--------------------------------------------------------------------------------
Nos últimos dias, venho sendo submetido a um linchamento moral que deveria preocupar os democratas de nosso país
--------------------------------------------------------------------------------
"Nunca conheci quem tivesse levado porrada. Todos os meus conhecidos têm sido campeões em tudo." (Fernando Pessoa, "Poema em Linha Reta")
NOS ÚLTIMOS dias, venho sendo submetido por setores da mídia e dos meios político, intelectual e artístico a um linchamento moral que deveria preocupar os democratas sinceros de nosso país. Ele oculta, sob a forma de protestos indignados contra minha suposta pregação do "fim da ética", uma corrente de intolerância e de farisaísmo político que se esforça para desqualificar todos aqueles que se identificam com o projeto político representado pelo presidente Lula.
Nesse episódio, tive pouquíssimas chances de defesa, de demonstrar o sentido completo da minha frase, extraída por repórteres ávidos e ansiosos à saída de um encontro entre artistas e o presidente: "Não se faz política sem sujar as mãos". "Sem pôr a mão na merda", de fato acrescentei, desnecessariamente, para delícia dos que buscavam munição para a renhida disputa eleitoral deste momento.

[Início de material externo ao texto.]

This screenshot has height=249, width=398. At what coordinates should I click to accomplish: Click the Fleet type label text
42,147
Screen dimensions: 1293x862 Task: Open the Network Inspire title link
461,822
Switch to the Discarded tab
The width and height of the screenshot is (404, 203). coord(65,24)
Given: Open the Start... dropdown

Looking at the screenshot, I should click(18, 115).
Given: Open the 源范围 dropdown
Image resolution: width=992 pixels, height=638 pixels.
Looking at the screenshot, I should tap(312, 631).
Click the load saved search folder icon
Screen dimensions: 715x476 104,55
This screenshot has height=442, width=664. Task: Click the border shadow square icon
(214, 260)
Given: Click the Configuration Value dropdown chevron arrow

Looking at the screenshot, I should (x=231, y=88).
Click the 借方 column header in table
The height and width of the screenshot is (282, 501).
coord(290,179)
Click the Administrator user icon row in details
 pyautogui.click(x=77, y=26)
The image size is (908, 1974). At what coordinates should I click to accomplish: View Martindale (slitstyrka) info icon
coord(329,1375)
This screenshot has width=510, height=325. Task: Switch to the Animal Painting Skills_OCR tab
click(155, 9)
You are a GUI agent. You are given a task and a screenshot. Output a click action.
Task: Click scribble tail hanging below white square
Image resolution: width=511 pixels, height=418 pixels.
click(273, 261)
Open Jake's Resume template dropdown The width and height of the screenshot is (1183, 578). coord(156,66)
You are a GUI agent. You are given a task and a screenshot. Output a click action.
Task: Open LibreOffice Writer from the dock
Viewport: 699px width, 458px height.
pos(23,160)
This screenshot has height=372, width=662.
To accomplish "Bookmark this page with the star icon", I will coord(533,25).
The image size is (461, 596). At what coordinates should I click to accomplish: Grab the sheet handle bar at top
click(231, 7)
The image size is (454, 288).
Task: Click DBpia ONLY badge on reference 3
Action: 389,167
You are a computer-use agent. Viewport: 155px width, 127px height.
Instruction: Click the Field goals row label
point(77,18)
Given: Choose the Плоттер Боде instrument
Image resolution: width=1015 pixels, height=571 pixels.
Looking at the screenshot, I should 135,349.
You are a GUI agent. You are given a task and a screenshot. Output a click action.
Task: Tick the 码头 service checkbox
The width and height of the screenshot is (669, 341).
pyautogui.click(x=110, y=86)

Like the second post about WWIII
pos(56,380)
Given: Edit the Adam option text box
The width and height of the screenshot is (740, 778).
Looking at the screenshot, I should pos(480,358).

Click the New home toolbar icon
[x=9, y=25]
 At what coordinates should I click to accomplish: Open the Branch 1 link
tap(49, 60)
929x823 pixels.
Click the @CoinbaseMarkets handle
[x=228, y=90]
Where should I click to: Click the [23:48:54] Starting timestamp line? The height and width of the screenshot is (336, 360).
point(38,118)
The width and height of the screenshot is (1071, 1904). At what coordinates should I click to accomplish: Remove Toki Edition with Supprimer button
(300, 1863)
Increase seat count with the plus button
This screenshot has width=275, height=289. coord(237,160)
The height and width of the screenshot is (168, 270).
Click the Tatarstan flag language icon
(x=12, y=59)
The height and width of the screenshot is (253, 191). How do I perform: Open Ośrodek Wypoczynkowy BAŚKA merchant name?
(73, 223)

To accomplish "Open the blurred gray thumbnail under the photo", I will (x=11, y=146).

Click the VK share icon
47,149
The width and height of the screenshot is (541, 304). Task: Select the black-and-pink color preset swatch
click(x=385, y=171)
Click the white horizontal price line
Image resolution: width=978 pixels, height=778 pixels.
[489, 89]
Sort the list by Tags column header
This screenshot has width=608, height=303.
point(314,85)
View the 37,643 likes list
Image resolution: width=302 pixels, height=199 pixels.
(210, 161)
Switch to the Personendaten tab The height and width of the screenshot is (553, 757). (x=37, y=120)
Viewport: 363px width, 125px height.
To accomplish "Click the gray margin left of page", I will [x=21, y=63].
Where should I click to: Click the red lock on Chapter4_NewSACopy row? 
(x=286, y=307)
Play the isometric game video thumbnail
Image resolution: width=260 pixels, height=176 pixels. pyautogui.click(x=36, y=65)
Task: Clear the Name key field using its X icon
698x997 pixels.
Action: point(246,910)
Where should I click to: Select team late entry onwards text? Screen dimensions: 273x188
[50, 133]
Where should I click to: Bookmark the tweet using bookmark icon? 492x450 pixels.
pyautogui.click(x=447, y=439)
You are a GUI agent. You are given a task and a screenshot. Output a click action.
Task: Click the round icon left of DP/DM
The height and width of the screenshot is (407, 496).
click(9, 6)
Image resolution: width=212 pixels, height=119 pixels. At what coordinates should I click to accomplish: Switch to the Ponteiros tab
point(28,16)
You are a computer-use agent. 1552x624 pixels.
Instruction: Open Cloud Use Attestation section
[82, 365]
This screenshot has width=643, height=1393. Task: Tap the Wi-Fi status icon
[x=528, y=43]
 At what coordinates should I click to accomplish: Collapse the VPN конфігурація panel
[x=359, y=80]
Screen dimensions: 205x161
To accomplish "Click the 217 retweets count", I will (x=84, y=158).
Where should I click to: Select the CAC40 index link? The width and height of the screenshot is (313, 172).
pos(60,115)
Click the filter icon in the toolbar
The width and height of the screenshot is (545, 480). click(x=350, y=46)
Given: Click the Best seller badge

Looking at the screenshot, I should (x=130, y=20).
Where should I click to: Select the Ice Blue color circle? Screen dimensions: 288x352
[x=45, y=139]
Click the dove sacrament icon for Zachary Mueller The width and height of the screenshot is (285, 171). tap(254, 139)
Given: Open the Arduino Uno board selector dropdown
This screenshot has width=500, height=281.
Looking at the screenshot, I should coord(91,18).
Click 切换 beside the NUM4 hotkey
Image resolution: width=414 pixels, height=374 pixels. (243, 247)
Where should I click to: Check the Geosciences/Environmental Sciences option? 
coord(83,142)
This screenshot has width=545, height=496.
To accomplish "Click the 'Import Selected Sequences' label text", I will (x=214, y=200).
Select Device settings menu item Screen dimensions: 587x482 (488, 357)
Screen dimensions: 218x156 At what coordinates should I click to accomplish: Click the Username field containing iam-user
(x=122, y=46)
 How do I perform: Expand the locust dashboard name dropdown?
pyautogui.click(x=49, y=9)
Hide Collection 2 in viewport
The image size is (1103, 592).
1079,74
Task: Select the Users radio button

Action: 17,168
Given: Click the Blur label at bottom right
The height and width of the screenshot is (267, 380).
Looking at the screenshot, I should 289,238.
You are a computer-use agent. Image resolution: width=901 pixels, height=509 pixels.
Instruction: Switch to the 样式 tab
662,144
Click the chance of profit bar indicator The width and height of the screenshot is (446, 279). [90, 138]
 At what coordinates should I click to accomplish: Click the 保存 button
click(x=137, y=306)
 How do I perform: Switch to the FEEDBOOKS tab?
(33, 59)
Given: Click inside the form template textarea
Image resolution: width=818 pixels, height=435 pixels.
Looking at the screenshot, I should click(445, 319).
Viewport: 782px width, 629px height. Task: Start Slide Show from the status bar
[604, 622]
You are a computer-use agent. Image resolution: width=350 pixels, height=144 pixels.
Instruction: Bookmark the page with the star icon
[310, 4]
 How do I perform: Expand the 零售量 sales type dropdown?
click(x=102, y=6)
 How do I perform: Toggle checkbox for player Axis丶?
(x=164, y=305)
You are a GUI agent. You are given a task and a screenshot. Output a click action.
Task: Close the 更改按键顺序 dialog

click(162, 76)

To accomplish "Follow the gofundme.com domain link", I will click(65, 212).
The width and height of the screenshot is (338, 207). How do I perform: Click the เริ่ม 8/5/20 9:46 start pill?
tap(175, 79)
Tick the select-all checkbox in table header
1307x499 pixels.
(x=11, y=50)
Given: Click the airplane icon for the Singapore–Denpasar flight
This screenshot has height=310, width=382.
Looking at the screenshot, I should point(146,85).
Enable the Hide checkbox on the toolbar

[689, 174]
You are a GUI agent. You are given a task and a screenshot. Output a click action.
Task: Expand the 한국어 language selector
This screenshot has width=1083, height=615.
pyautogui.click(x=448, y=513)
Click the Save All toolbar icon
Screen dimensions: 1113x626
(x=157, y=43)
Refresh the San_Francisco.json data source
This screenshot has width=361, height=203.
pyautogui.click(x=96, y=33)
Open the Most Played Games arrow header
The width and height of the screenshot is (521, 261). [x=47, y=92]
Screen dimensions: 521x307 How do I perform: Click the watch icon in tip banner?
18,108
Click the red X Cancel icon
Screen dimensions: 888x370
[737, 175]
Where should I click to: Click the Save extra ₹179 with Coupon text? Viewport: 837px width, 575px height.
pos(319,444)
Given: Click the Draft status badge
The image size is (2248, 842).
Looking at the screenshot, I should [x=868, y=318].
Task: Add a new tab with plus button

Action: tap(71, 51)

Embora a Folha tenha publicado minha carta aclarando o sentido das declarações, elas continuam sendo usadas como "prova" do colapso da ética entre nós. Por outra frase, também dita sob o calor das cobranças, um dos maiores e mais respeitáveis músicos brasileiros, o maestro Wagner Tiso, vem sofrendo igual massacre.
Os jornais e os jornalistas, os artistas, os intelectuais e os políticos que protagonizam esses ataques sabem de quem estão falando. Conhecem nossas trajetórias. Lembram-se de mim associado à trajetória do PT, mas também à memorável batalha de Betinho "Pela Ética na Política". Sabem que constatar as transgressões como inevitáveis não é o mesmo que defendê-las. É lamentável que o sistema político exija um pragmatismo que suja as mãos, mas é só pelo reconhecimento da existência dessas mazelas que poderemos superá-las.
Todos sabem que falei coisas óbvias, que dispensariam explicações em outro contexto e momento. Temos um sistema de financiamento privado de campanhas que a todos contamina. Com esse sistema, acaba a fronteira entre o público e o privado. Quem tiver mais acesso aos endinheirados arrecada mais, obrigando-se, nos cargos públicos, a responder com reciprocidade.
Enquanto fez campanhas vendendo bonés e estrelinhas, o PT não teve chances de chegar ao poder. Em 2002, diante do favoritismo de Lula, os cofres se abriram. E o partido se envolveu com forças das quais deveria ter guardado distância. Errou por fazer o que todos sempre fizeram.
Nem por isso devem ser linchados os que, mesmo condenando esse erro, defendem a reeleição de Lula pela qualidade do governo que vem fazendo, voltado para os mais pobres, dando-lhes mais poder de compra e alguma chance de ascensão social. Por estar vivenciando a melhora de suas vidas, e não por amoralismo, é que a maioria dos eleitores o apóiam, segundo as pesquisas. Nosso sistema político permite a eleição direta do presidente da República, mas não lhe garante a governabilidade. A profusão de partidos dispersa o voto para a Câmara. Lula teve 52% dos votos em 2002, mas o PT ficou com 17% das cadeiras.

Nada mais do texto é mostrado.